The Ministry of Justice finalised the required regulations for environmental levies in July 2016, and according to Shifeta the regulations were tabled with Cabinet, which then referred the regulations to the standing committees for further discussion.

The Environmental Investment Fund (EIF), which will monitor the environmental levies, has done much research work on identifying sectors and products that would attract the levies, said Shifeta. Thus far the first business sectors and products to attract environmental levies are electrical and electronic products, including batteries, and lubricant oil.

These business sectors and products were targeted by the EIF because they have proven to be harmful to the environment at end of life or disposal.

According to the EIF an estimate of the Namibian electrical and electronic waste market (e-waste) shows that the per capita waste generated is 4.57 kilogrammes and as a whole the country generates 9 871 metric tons of e-waste. In terms of waste lubricant oil, it is estimated that roughly from the motor vehicle population of Namibia a net 7.4 million litres of waste oil is generated.

“Namibia lags behind many countries when it comes to ensuring that these two products/sectors do not have a negative impact on the environment. There are very few recycling platforms for e-waste generated in Namibia, and most end up in landfills,” said Shifeta.

The implementation regime of the environmental levies envisages that the levies are imposed on persons engaged in any activities affecting environmental and natural resources management for commercial purposes. For instance, the levy on electrical and electronic products, batteries and lubricant oil would be imposed on suppliers.

Shifeta does however acknowledge that the environment ministry and finance ministry’s customs and excise department are fully aware or actually do anticipate that suppliers would transfer the cost of the levy to customers through pricing.

It is for this reason that the draft regulation provides rebates to customers upon depositing the products for recycling, and incentives for recyclers of similar product.

The EIF in conjunction with customs and excise would oversee the payment mechanism or the collection of the money paid as levy. Most of the payments would be collected at the country’s entry points as the designated products enter the country.
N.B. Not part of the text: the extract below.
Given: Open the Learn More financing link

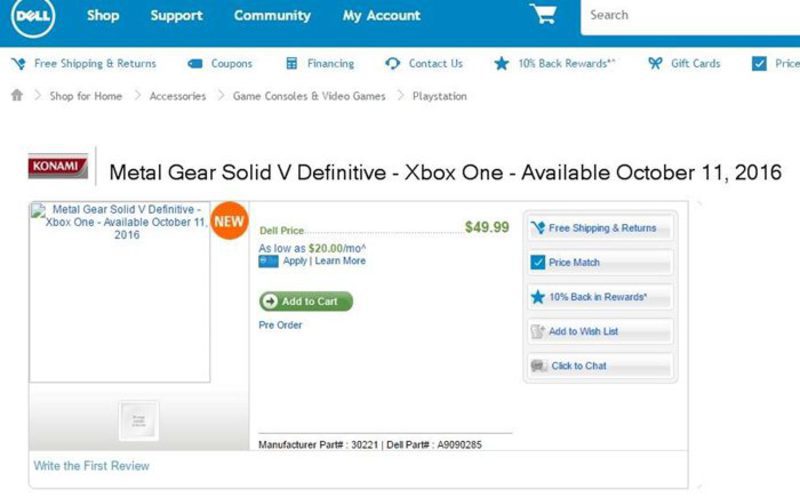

The money collected would be handed over to the EIF, which would use it to finance projects such as recycling, renewable energy, environmental rehabilitation, waste management sites for local authorities, private sector environmental-based enterprises and water management projects. All the project funding would be advanced as non-repayable grants, repayable grants, concessional loans, incentive mechanisms and any other financial instrument that would advance the goals of environmental protection, Shifeta says.

Moreover, the EIF is exploring the feasibility of an E-waste National Recycling Centre through a public private partnership and the financing of oil recycling by indigenous private entrepreneurs.

The EIF will continue to support, through the promotion of the environmental research focus area, further studies on environmental levies, he said.